SOURCE DOCUMENT:
● ● ●

Where the Inner Work Meets the World
Reflections on oppression, belonging, and the courage to face what lives within us
Original hand painted photograph by B. Littleton
After completing a recent essay by Bas Baumann on the necessity of consciously challenging internalized patterns of oppression in order to help create a safer world for women and for those who live outside dominant power (https://www.facebook.com/bas.waijers.9), I found myself reflecting on the many years I have spent sitting with men and women engaged in similar inner work. His writing emphasizes that the “inner oppressor” is not merely a social problem outside us, but a psychological reality formed from cultural conditioning that can predispose a person to overlook, diminish, or unconsciously participate in the marginalization of women and other non-dominant groups. That framing resonates with my experience, yet my own encounter with an inner oppressor has taken a somewhat different shape.
Where his reflection focuses primarily on the part conditioned to oppress outwardly, I have had to reckon with a part that learned to oppress inwardly first, to diminish my own voice, needs, and sense of belonging, and only later to recognize how such self-oppression can be projected onto the wider world. In my case, the inner oppressor initially functioned as a survival strategy shaped by early experiences that suggested I was not wanted or did not belong. Over time I came to see that when self-oppression remains unexamined, it quietly influences how one perceives others and navigates power, safety, and legitimacy.
For many years I attempted to find safety by aligning myself with certain privileges, including economic and white privilege, hoping they might buffer me from misogyny or exclusion, yet no strategy truly allows us to bypass patriarchy because we live inside it whether we consent to it or not. External alignment does not dissolve internalized structures, and the psyche continues to carry what culture has inscribed upon it. Recognizing this has required an ongoing honesty about how systems of power live not only outside us but within our expectations, fears, and strategies for survival.
The conversation itself is both simple and complex. After seventy years of living, I have come to see that life is a container that holds conflict and connection at the same time. Our early families, our search for purpose, our education, professions, partnerships, and friendships all unfold within cultural conditions and historical moments we did not choose, yet which nonetheless shape our expectations and identities. Alongside these visible influences are quieter conflicts that live beneath language, rooting themselves in the psyche and the body, anchoring us in patterns we struggle to name.
And still, every conflict in my life has also been met by connection. Healing rarely arrived through isolation; it arrived through relationship with other humans, with animals, and with the living world itself. Horses, dogs, cats, the land, and the sea have each steadied me when human systems felt rigid or unkind. Nature, more than any doctrine, has been an honest mirror and a refuge, reminding me that belonging is not granted by culture alone but by participation in life.

● ● ●

RECORD EXCERPTS:

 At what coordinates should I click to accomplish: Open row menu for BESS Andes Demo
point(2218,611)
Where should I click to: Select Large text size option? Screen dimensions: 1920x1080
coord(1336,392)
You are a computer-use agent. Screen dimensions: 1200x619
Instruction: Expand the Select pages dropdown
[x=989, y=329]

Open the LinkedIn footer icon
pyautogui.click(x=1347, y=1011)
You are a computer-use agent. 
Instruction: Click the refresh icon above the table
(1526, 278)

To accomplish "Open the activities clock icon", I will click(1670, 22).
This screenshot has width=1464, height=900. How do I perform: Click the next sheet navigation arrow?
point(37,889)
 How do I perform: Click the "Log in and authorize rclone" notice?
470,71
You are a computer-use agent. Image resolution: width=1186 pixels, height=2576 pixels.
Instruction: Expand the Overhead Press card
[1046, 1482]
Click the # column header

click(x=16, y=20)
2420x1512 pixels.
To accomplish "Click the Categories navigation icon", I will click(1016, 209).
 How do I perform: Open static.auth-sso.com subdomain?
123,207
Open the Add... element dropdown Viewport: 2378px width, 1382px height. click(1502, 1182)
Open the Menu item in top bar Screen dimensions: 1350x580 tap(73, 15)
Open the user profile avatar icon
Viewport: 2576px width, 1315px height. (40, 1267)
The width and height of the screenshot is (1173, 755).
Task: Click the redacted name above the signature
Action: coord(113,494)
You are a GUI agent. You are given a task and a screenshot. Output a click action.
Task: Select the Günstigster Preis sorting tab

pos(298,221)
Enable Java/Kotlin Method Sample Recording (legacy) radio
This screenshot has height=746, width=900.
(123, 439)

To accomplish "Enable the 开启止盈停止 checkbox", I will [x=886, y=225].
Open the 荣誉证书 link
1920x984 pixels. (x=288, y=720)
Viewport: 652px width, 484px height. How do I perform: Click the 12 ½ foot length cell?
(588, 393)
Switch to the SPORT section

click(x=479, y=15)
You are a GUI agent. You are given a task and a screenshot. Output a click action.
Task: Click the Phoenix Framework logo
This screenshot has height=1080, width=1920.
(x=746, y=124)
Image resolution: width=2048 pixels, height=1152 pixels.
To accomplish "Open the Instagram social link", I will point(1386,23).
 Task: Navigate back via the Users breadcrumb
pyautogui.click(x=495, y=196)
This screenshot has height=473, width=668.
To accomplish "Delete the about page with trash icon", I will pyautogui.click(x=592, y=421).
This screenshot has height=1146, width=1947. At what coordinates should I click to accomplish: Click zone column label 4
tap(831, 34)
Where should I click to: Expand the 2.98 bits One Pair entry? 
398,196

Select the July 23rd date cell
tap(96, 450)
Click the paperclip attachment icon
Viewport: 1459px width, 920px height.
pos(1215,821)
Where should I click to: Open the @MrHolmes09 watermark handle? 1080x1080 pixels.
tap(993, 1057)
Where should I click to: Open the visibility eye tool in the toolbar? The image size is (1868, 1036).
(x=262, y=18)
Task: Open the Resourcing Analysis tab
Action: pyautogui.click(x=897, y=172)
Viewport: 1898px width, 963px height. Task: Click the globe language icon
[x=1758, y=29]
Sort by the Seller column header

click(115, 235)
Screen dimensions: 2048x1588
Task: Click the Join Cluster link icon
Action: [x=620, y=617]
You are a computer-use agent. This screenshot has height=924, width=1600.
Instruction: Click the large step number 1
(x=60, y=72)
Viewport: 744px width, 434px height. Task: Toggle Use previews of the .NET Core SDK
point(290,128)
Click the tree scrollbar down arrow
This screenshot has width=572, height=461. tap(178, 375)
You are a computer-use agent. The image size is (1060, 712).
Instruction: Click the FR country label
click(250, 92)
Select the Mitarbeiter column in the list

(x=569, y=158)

● ● ●

WHAT IS ASKED:
• a. In the essay on the inner oppressor, how many years has the writer lived?
• b. Please return the passage of the essay on the inner oppressor between "And still, every" and "participation in life.", inclusive, copied word for word.

RESPONSE LIST:
• a. Seventy years.

• b.
And still, every conflict in my life has also been met by connection. Healing rarely arrived through isolation; it arrived through relationship with other humans, with animals, and with the living world itself. Horses, dogs, cats, the land, and the sea have each steadied me when human systems felt rigid or unkind. Nature, more than any doctrine, has been an honest mirror and a refuge, reminding me that belonging is not granted by culture alone but by participation in life.